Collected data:
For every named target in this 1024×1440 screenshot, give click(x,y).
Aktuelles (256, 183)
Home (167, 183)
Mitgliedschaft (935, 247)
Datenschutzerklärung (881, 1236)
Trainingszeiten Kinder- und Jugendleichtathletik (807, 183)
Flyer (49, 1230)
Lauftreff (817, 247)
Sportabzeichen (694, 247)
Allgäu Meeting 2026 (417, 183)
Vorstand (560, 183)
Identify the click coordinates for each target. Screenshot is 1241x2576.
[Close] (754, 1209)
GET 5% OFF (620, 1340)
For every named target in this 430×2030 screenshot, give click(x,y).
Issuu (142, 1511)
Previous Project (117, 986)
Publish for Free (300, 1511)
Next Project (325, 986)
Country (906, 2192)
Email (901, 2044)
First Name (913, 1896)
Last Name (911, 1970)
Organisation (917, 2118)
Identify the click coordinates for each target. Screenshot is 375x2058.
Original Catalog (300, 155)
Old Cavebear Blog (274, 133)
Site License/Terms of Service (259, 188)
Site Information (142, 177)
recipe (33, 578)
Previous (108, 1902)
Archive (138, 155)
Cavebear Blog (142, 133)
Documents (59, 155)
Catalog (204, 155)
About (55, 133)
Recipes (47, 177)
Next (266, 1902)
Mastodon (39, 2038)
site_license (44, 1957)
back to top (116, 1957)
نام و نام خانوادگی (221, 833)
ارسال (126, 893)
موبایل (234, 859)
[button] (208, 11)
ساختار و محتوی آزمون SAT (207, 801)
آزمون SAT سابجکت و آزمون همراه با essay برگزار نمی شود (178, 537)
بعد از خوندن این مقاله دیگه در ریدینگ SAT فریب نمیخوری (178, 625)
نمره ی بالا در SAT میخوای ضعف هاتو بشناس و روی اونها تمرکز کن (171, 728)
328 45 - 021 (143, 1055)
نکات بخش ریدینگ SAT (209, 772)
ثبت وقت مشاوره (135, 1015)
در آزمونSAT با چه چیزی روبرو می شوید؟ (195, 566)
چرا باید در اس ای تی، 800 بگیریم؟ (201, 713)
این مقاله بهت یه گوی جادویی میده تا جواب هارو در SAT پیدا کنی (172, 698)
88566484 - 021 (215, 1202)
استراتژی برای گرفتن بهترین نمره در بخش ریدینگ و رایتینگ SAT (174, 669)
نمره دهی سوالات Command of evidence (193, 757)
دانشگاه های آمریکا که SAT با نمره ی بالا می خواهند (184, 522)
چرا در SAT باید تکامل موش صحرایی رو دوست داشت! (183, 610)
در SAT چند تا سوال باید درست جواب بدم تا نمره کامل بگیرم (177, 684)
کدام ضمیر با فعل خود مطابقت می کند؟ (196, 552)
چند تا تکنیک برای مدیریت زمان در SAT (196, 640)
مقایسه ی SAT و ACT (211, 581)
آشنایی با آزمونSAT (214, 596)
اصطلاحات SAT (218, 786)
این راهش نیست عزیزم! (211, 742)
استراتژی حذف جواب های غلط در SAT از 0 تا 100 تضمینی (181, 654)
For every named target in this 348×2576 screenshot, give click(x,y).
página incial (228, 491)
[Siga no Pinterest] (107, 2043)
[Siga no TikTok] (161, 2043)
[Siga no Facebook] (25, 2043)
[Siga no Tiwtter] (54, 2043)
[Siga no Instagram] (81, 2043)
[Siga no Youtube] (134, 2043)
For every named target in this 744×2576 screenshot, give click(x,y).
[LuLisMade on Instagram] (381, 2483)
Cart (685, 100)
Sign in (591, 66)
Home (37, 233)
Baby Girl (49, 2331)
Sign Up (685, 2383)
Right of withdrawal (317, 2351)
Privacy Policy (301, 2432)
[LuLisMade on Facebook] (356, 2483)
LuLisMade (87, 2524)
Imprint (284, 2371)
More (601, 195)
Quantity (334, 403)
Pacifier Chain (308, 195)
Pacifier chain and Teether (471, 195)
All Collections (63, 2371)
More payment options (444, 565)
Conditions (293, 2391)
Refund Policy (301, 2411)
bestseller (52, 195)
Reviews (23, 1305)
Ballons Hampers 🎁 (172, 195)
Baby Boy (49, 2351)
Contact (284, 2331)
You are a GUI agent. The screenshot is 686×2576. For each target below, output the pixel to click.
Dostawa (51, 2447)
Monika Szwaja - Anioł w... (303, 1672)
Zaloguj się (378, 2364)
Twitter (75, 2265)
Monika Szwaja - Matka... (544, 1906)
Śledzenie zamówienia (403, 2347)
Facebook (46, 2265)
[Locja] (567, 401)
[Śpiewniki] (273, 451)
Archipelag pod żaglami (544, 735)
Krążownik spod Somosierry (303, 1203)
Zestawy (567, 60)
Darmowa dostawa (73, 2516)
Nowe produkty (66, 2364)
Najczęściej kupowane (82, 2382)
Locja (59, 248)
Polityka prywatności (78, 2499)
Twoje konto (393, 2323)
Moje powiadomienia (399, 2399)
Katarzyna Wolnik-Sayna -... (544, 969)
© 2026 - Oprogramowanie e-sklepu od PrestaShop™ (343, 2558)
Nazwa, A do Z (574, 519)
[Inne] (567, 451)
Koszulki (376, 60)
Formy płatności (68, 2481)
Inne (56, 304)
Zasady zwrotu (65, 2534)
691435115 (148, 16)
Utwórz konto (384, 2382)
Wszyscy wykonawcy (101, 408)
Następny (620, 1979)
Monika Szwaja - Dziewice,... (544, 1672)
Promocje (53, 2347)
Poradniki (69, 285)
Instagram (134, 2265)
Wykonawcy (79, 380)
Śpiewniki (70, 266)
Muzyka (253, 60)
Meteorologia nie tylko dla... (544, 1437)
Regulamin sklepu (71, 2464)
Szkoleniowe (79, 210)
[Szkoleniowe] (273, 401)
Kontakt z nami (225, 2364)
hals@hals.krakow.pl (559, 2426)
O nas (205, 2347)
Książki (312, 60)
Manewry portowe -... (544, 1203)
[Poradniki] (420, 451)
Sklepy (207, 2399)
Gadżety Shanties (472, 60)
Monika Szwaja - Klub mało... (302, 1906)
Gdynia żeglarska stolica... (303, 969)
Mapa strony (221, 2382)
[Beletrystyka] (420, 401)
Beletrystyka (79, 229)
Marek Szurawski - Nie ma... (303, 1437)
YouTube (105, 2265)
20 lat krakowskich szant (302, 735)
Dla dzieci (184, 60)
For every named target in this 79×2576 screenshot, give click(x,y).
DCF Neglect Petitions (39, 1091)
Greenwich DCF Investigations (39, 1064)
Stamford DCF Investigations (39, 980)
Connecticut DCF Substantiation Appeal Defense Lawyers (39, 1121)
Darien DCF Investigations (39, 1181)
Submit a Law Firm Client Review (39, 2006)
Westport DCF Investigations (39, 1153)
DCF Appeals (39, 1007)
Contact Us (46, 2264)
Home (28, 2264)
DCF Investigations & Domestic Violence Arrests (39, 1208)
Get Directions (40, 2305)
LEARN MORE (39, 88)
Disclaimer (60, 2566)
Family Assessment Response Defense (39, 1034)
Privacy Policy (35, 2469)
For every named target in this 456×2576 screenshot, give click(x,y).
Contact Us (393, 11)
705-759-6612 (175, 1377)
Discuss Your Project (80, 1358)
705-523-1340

> _YOUR INSTRUCTIONS_
Give back all the records above exactly as they were written.

> _SOLUTION TO THIS TASK_
For every named target in this 1024×1440 screenshot, give click(x,y).
Aktuelles (256, 183)
Home (167, 183)
Mitgliedschaft (935, 247)
Datenschutzerklärung (881, 1236)
Trainingszeiten Kinder- und Jugendleichtathletik (807, 183)
Flyer (49, 1230)
Lauftreff (817, 247)
Sportabzeichen (694, 247)
Allgäu Meeting 2026 (417, 183)
Vorstand (560, 183)
Identify the click coordinates for each target. Screenshot is 1241x2576.
[Close] (754, 1209)
GET 5% OFF (620, 1340)
For every named target in this 430×2030 screenshot, give click(x,y).
Issuu (142, 1511)
Previous Project (117, 986)
Publish for Free (300, 1511)
Next Project (325, 986)
Country (906, 2192)
Email (901, 2044)
First Name (913, 1896)
Last Name (911, 1970)
Organisation (917, 2118)
Identify the click coordinates for each target. Screenshot is 375x2058.
Original Catalog (300, 155)
Old Cavebear Blog (274, 133)
Site License/Terms of Service (259, 188)
Site Information (142, 177)
recipe (33, 578)
Previous (108, 1902)
Archive (138, 155)
Cavebear Blog (142, 133)
Documents (59, 155)
Catalog (204, 155)
About (55, 133)
Recipes (47, 177)
Next (266, 1902)
Mastodon (39, 2038)
site_license (44, 1957)
back to top (116, 1957)
نام و نام خانوادگی (221, 833)
ارسال (126, 893)
موبایل (234, 859)
[button] (208, 11)
ساختار و محتوی آزمون SAT (207, 801)
آزمون SAT سابجکت و آزمون همراه با essay برگزار نمی شود (178, 537)
بعد از خوندن این مقاله دیگه در ریدینگ SAT فریب نمیخوری (178, 625)
نمره ی بالا در SAT میخوای ضعف هاتو بشناس و روی اونها تمرکز کن (171, 728)
328 45 - 021 (143, 1055)
نکات بخش ریدینگ SAT (209, 772)
ثبت وقت مشاوره (135, 1015)
در آزمونSAT با چه چیزی روبرو می شوید؟ (195, 566)
چرا باید در اس ای تی، 800 بگیریم؟ (201, 713)
این مقاله بهت یه گوی جادویی میده تا جواب هارو در SAT پیدا کنی (172, 698)
88566484 - 021 (215, 1202)
استراتژی برای گرفتن بهترین نمره در بخش ریدینگ و رایتینگ SAT (174, 669)
نمره دهی سوالات Command of evidence (193, 757)
دانشگاه های آمریکا که SAT با نمره ی بالا می خواهند (184, 522)
چرا در SAT باید تکامل موش صحرایی رو دوست داشت! (183, 610)
در SAT چند تا سوال باید درست جواب بدم تا نمره کامل بگیرم (177, 684)
کدام ضمیر با فعل خود مطابقت می کند؟ (196, 552)
چند تا تکنیک برای مدیریت زمان در SAT (196, 640)
مقایسه ی SAT و ACT (211, 581)
آشنایی با آزمونSAT (214, 596)
اصطلاحات SAT (218, 786)
این راهش نیست عزیزم! (211, 742)
استراتژی حذف جواب های غلط در SAT از 0 تا 100 تضمینی (181, 654)
For every named target in this 348×2576 screenshot, give click(x,y).
página incial (228, 491)
[Siga no Pinterest] (107, 2043)
[Siga no TikTok] (161, 2043)
[Siga no Facebook] (25, 2043)
[Siga no Tiwtter] (54, 2043)
[Siga no Instagram] (81, 2043)
[Siga no Youtube] (134, 2043)
For every named target in this 744×2576 screenshot, give click(x,y).
[LuLisMade on Instagram] (381, 2483)
Cart (685, 100)
Sign in (591, 66)
Home (37, 233)
Baby Girl (49, 2331)
Sign Up (685, 2383)
Right of withdrawal (317, 2351)
Privacy Policy (301, 2432)
[LuLisMade on Facebook] (356, 2483)
LuLisMade (87, 2524)
Imprint (284, 2371)
More (601, 195)
Quantity (334, 403)
Pacifier Chain (308, 195)
Pacifier chain and Teether (471, 195)
All Collections (63, 2371)
More payment options (444, 565)
Conditions (293, 2391)
Refund Policy (301, 2411)
bestseller (52, 195)
Reviews (23, 1305)
Ballons Hampers 🎁 (172, 195)
Baby Boy (49, 2351)
Contact (284, 2331)
You are a GUI agent. The screenshot is 686×2576. For each target below, output the pixel to click.
Dostawa (51, 2447)
Monika Szwaja - Anioł w... (303, 1672)
Zaloguj się (378, 2364)
Twitter (75, 2265)
Monika Szwaja - Matka... (544, 1906)
Śledzenie zamówienia (403, 2347)
Facebook (46, 2265)
[Locja] (567, 401)
[Śpiewniki] (273, 451)
Archipelag pod żaglami (544, 735)
Krążownik spod Somosierry (303, 1203)
Zestawy (567, 60)
Darmowa dostawa (73, 2516)
Nowe produkty (66, 2364)
Najczęściej kupowane (82, 2382)
Locja (59, 248)
Polityka prywatności (78, 2499)
Twoje konto (393, 2323)
Moje powiadomienia (399, 2399)
Katarzyna Wolnik-Sayna -... (544, 969)
© 2026 - Oprogramowanie e-sklepu od PrestaShop™ (343, 2558)
Nazwa, A do Z (574, 519)
[Inne] (567, 451)
Koszulki (376, 60)
Formy płatności (68, 2481)
Inne (56, 304)
Zasady zwrotu (65, 2534)
691435115 (148, 16)
Utwórz konto (384, 2382)
Wszyscy wykonawcy (101, 408)
Następny (620, 1979)
Monika Szwaja - Dziewice,... (544, 1672)
Promocje (53, 2347)
Poradniki (69, 285)
Instagram (134, 2265)
Wykonawcy (79, 380)
Śpiewniki (70, 266)
Muzyka (253, 60)
Meteorologia nie tylko dla... (544, 1437)
Regulamin sklepu (71, 2464)
Szkoleniowe (79, 210)
[Szkoleniowe] (273, 401)
Kontakt z nami (225, 2364)
hals@hals.krakow.pl (559, 2426)
O nas (205, 2347)
Książki (312, 60)
Manewry portowe -... (544, 1203)
[Poradniki] (420, 451)
Sklepy (207, 2399)
Gadżety Shanties (472, 60)
Monika Szwaja - Klub mało... (302, 1906)
Gdynia żeglarska stolica... (303, 969)
Mapa strony (221, 2382)
[Beletrystyka] (420, 401)
Beletrystyka (79, 229)
Marek Szurawski - Nie ma... (303, 1437)
YouTube (105, 2265)
20 lat krakowskich szant (302, 735)
Dla dzieci (184, 60)
For every named target in this 79×2576 screenshot, give click(x,y).
DCF Neglect Petitions (39, 1091)
Greenwich DCF Investigations (39, 1064)
Stamford DCF Investigations (39, 980)
Connecticut DCF Substantiation Appeal Defense Lawyers (39, 1121)
Darien DCF Investigations (39, 1181)
Submit a Law Firm Client Review (39, 2006)
Westport DCF Investigations (39, 1153)
DCF Appeals (39, 1007)
Contact Us (46, 2264)
Home (28, 2264)
DCF Investigations & Domestic Violence Arrests (39, 1208)
Get Directions (40, 2305)
LEARN MORE (39, 88)
Disclaimer (60, 2566)
Family Assessment Response Defense (39, 1034)
Privacy Policy (35, 2469)
For every named target in this 456×2576 screenshot, give click(x,y).
Contact Us (393, 11)
705-759-6612 (175, 1377)
Discuss Your Project (80, 1358)
705-523-1340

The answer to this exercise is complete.